**TASK INSTRUCTIONS:**
Give back exactly the lines from the start of the entries below to the line holding "This screenshot has height=410, width=600.", that line included, and leave every picture out.

**MATERIAL SUPPLIED:**

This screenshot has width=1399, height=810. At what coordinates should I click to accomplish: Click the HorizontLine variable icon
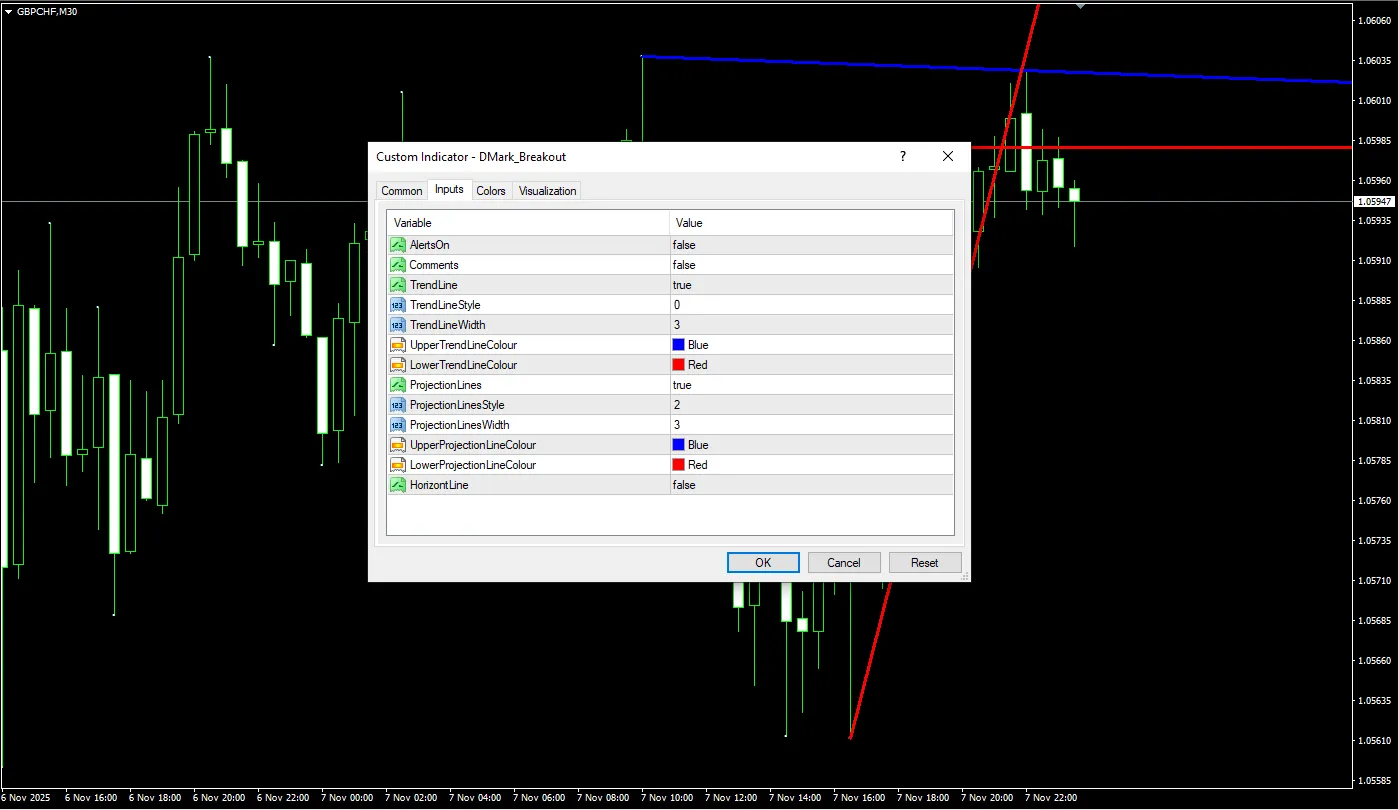(397, 485)
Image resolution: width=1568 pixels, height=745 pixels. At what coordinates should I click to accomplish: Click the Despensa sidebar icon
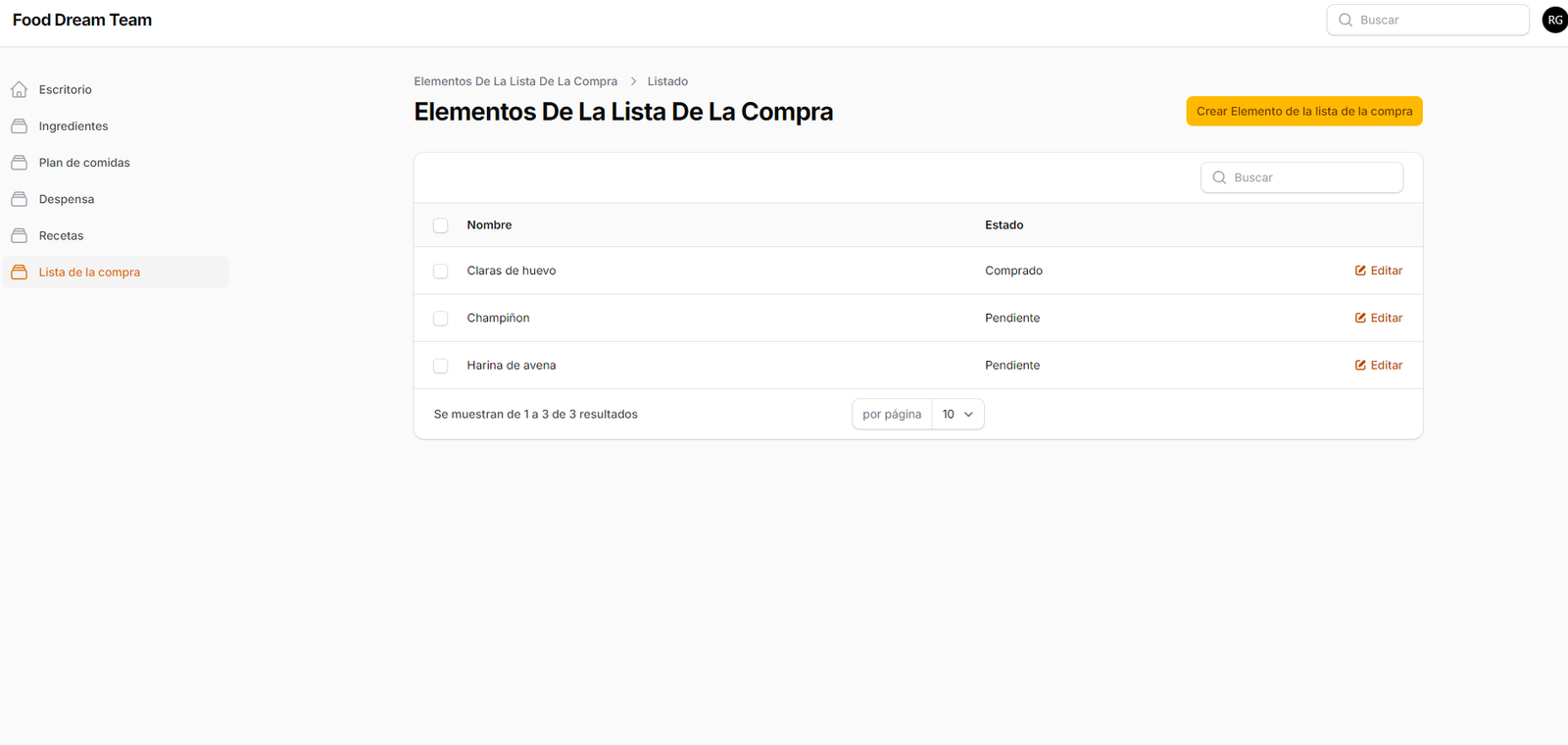(x=19, y=199)
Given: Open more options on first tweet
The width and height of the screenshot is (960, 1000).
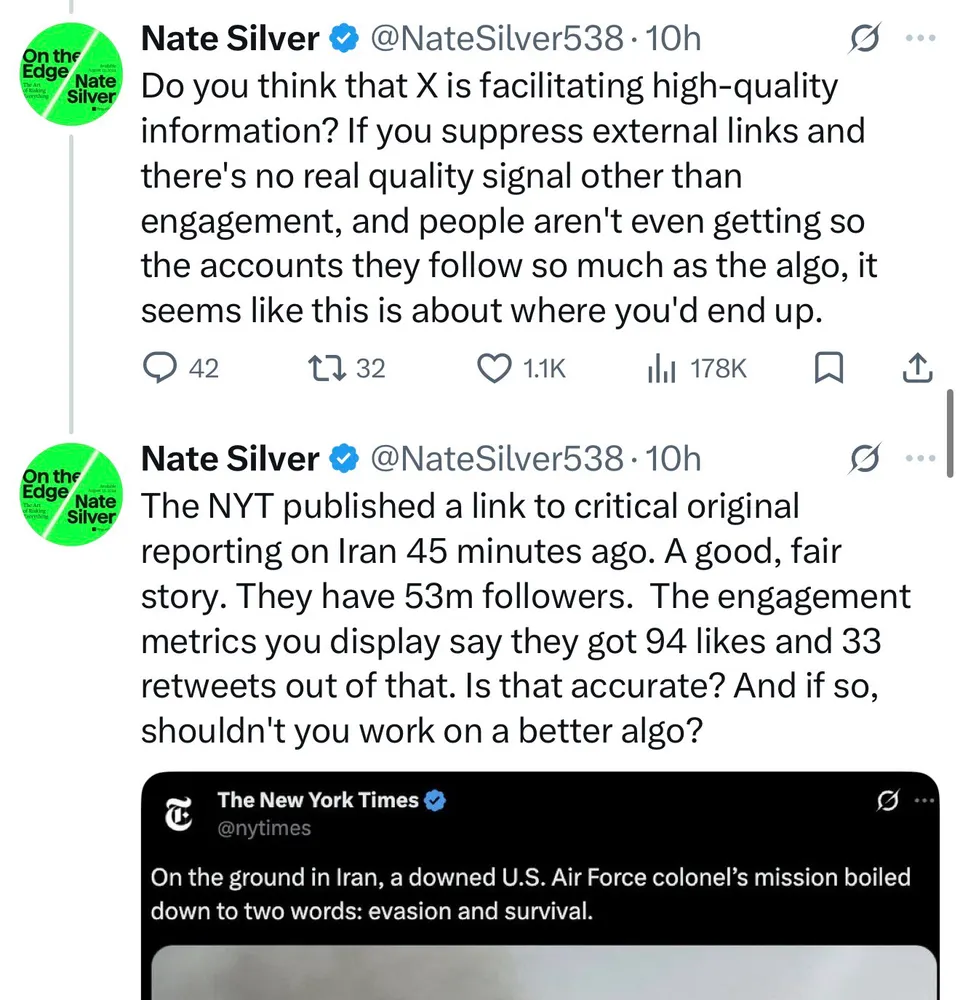Looking at the screenshot, I should pos(918,39).
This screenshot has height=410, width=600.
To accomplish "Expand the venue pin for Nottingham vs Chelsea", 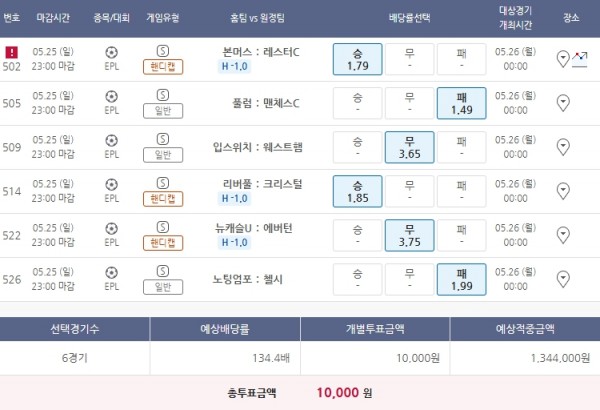I will click(563, 277).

**WORKED SOLUTION:**
This screenshot has width=1399, height=810. At what coordinates should I click to accomplish: Click the HorizontLine variable icon
(397, 485)
Image resolution: width=1568 pixels, height=745 pixels. At what coordinates should I click to accomplish: Click the Despensa sidebar icon
(x=19, y=199)
Given: Open more options on first tweet
The width and height of the screenshot is (960, 1000).
Looking at the screenshot, I should pos(918,39).
This screenshot has height=410, width=600.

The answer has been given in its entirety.